President Obama's State of the Union address was a clarion call to the American people, warning that the forces of intolerance and bigotry are out there, trying to exploit our fears and have us turn to the dark side.
The president was mostly referring to Donald Trump, Ted Cruz and other GOP candidates, but one person served as the specter of bigotry right there in the chamber: Kim Davis, the Kentucky clerk who was jailed after refusing to issue marriage licenses after the Supreme Court's historic ruling on marriage equality. She was there as the guest of anti-gay Republican congressman Jim Jordan of Ohio. She later told reporters she was there to "encourage Christians."
Davis sat there as the president heralded the fact that "we secured the freedom in every state to marry the person we love." And she was there when the president spoke hopefully about the future, about "voices Dr. King believed would have the final word -- voices of unarmed truth and unconditional love." Examples of those voices, the president said, included "the son who finds the courage to come out as who he is, and the father whose love for that son overrides everything he's been taught."
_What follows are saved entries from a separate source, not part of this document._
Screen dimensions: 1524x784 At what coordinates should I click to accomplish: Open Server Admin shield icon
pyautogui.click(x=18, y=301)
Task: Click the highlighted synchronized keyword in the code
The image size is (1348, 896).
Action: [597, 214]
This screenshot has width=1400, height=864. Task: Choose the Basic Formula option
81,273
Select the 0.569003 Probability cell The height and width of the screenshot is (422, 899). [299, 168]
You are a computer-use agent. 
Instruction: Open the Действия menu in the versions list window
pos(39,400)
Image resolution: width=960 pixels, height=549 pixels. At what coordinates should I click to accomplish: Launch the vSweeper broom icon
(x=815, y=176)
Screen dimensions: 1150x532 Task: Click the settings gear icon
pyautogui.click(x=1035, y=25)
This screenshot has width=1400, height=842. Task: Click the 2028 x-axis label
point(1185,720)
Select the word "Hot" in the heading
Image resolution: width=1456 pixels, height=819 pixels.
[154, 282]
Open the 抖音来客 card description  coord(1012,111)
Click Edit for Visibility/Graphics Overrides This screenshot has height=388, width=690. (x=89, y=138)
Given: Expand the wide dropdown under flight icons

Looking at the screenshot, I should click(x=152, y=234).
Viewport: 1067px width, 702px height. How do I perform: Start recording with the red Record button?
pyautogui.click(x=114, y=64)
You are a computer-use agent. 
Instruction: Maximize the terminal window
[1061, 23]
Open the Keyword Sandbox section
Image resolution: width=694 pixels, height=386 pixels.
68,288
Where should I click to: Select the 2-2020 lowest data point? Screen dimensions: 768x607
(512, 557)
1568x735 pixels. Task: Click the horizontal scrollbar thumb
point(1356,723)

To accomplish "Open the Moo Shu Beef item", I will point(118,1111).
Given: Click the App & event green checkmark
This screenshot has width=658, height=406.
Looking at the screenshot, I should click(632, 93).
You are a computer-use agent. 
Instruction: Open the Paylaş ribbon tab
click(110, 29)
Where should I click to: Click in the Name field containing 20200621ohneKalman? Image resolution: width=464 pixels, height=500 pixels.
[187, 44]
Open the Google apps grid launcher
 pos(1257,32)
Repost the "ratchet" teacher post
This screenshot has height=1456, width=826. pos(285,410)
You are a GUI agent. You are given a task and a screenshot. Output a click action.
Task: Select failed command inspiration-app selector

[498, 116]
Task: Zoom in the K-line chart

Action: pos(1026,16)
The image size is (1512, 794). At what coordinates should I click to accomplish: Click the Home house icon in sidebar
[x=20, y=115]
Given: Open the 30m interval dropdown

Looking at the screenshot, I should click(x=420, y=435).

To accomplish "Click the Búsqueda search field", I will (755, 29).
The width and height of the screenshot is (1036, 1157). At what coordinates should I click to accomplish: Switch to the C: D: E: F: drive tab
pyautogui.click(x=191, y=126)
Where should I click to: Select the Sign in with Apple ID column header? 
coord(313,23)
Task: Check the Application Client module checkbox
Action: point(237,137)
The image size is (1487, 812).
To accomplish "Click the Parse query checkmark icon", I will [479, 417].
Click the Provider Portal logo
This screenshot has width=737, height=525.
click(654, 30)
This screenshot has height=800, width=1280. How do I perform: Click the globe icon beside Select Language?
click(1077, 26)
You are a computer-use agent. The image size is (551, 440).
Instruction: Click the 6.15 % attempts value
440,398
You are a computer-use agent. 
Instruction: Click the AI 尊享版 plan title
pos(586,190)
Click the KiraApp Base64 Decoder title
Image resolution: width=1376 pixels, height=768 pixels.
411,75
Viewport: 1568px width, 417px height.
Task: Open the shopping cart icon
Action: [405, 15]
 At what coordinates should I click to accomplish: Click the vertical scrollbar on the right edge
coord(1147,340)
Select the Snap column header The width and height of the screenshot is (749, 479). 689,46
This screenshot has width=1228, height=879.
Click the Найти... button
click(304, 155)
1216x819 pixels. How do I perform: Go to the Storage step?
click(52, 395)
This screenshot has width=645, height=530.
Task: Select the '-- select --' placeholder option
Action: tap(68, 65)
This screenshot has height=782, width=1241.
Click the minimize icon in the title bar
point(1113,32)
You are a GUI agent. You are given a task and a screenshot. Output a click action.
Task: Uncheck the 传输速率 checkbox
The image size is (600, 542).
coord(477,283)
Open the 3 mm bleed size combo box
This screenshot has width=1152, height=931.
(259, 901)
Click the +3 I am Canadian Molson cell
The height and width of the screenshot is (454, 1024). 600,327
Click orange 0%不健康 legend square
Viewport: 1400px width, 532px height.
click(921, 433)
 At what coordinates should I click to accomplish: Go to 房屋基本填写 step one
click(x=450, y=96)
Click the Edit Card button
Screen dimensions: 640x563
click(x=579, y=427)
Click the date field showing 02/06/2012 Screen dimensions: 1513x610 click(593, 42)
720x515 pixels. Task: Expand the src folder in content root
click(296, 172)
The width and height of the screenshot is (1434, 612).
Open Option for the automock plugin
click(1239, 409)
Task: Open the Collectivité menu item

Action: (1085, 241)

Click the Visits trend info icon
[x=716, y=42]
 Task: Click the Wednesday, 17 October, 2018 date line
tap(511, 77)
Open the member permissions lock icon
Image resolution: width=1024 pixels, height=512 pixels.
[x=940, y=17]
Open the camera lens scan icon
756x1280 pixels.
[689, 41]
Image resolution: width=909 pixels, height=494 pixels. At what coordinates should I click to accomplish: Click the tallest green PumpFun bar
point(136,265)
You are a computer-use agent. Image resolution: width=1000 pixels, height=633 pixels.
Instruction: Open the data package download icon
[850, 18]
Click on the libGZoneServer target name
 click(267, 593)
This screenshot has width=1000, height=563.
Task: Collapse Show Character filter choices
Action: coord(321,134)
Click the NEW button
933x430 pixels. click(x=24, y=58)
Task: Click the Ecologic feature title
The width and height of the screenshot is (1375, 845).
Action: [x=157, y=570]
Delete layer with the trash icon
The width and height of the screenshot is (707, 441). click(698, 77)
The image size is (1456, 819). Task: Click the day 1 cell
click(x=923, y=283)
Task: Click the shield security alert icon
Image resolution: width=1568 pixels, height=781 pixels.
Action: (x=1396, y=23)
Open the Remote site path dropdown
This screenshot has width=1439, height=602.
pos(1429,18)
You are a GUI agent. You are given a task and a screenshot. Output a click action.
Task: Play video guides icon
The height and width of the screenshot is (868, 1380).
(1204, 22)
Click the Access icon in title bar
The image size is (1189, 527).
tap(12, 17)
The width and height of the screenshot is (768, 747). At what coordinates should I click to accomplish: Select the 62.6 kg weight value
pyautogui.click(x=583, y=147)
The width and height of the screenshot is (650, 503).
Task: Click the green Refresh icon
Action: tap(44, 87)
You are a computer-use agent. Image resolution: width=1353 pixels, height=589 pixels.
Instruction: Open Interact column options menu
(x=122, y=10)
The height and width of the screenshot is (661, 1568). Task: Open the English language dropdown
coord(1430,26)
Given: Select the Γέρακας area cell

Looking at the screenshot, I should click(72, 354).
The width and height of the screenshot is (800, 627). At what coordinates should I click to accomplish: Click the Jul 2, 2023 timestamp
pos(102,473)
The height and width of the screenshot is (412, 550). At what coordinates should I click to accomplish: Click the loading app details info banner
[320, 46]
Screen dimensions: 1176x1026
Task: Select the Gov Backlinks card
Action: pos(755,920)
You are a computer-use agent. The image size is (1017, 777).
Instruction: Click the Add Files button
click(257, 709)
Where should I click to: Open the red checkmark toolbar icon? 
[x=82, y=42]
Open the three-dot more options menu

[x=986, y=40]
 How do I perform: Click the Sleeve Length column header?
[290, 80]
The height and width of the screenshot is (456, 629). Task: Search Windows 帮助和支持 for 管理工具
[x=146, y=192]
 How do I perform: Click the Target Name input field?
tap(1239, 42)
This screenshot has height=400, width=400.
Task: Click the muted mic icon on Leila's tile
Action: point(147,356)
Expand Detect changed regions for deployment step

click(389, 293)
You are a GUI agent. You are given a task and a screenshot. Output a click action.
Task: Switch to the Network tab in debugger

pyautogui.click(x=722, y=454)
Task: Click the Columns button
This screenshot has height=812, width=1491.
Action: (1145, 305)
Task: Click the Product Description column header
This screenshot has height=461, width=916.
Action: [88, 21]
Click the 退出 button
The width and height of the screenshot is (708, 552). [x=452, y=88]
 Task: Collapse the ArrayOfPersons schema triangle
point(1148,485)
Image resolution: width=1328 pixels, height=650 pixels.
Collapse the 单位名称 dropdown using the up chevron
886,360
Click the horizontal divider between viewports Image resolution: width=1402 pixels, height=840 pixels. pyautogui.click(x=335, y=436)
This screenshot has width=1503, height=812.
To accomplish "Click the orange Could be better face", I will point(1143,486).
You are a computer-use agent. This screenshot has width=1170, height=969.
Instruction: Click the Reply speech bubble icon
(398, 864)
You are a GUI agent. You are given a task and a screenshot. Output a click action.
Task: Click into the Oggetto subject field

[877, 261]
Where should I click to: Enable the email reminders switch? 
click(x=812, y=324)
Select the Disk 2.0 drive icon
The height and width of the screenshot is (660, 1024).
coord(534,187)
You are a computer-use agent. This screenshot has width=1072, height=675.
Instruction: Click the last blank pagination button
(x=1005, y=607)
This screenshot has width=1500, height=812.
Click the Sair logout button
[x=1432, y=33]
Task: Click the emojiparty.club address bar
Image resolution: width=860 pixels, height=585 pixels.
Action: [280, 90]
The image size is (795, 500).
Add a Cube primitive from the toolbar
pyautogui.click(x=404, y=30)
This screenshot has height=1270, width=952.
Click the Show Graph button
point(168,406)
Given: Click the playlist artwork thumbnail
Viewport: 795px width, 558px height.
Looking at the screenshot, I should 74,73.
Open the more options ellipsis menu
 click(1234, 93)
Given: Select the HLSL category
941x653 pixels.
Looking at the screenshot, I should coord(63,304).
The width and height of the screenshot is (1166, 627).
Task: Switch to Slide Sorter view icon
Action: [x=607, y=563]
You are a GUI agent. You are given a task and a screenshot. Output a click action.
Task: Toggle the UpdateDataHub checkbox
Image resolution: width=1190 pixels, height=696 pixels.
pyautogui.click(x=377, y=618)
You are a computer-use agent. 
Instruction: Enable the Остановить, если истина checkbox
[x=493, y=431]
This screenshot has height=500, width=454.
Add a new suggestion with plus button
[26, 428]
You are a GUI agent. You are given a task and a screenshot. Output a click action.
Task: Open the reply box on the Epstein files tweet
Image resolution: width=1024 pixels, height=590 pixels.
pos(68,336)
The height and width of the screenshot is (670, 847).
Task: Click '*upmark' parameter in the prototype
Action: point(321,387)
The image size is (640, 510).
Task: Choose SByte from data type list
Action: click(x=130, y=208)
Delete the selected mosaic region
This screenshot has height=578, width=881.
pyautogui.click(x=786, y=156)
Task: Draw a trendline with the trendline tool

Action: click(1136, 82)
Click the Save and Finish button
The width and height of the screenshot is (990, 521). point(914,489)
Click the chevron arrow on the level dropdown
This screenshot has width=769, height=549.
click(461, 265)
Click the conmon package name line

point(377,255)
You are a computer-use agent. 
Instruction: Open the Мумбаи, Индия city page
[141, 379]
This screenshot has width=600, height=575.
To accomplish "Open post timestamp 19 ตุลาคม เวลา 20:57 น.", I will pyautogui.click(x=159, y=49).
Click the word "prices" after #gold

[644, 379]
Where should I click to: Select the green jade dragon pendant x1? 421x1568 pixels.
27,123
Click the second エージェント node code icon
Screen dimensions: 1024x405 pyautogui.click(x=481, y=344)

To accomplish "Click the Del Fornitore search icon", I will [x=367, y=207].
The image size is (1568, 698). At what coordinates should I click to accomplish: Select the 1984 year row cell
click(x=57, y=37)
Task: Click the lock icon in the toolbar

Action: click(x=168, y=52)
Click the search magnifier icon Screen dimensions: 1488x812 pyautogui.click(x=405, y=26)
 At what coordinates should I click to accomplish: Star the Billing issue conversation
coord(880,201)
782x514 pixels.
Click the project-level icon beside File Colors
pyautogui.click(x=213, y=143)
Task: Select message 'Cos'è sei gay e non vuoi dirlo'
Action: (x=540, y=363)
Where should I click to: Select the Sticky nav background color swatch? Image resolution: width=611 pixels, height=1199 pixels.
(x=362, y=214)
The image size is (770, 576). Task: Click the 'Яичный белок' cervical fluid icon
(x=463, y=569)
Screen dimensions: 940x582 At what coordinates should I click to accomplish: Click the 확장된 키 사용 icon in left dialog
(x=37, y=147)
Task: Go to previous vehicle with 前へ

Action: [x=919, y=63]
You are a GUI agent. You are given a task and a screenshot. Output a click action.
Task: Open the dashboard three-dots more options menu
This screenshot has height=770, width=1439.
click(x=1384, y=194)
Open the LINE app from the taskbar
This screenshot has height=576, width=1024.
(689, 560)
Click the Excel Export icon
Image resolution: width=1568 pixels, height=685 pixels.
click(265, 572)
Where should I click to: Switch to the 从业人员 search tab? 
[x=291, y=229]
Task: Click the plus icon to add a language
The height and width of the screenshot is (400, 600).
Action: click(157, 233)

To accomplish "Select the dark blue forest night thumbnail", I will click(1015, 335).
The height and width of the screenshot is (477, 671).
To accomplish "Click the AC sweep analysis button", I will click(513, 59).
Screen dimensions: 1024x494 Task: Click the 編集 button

It was one of the few times in which the president has spoken about gay people beyond the issue of rights and rather about the day-to-day struggles and the pain of living in the closet. It was an emotional connection. In addition to being the president, Obama is a father who has himself evolved. Now he was empathizing with a father who indeed evolves because of his love for his son. And the president acknowledged the "courage" of that son for coming out in the face of the bigotry that continues to be ever-present.
Kim Davis hardly applauded or showed any emotion throughout the president's entire speech. But her stone-faced silence was enough to show us that those who will try to take away LGBT rights that have been won -- and prevent further rights that are desperately needed -- are out there, planning and plotting, and proud to show their faces to "encourage" others who would discriminate.
According to the Human Rights Campaign, at least 27 states are likely to consider anti-LGBT bills in 2016, coming off of the major loss of an anti-discrimination law at the ballot in Houston last November. In Indiana, Governor Mike Pence seems to have forgotten about the firestorm last year over the discriminatory Religious Restoration Freedom Act that the GOP legislature passed (and which was revised after negative media attention). Pence outraged LGBT activists this week when he said in his State of the State address, "I will not support any bill that diminishes the religious freedom of Hoosiers or interferes with the constitutional rights of our citizens to live out their beliefs in worship, service or work." It was, to many, a shot across the bow against any broad protections for LGBT people without religious exemptions. He may be counting on the media's fickleness, since the kind of firestorm that erupted last year has yet to transpire again, and other states passed anti-LGBT bills last year under the media's radar.
So, we should actually be thankful to Kim Davis for attending the State of the Union. She was yet another indicator that those who, as the president said last night, "scapegoat fellow citizens," are gathering their forces, telling Americans to "respond to the changes of our time with fear" and to "fear the future." Much of the president's speech was about the forces of abject bigotry on the current political stage and how we can't underestimate them. Kim Davis's presence in the chamber served to underscore his warning.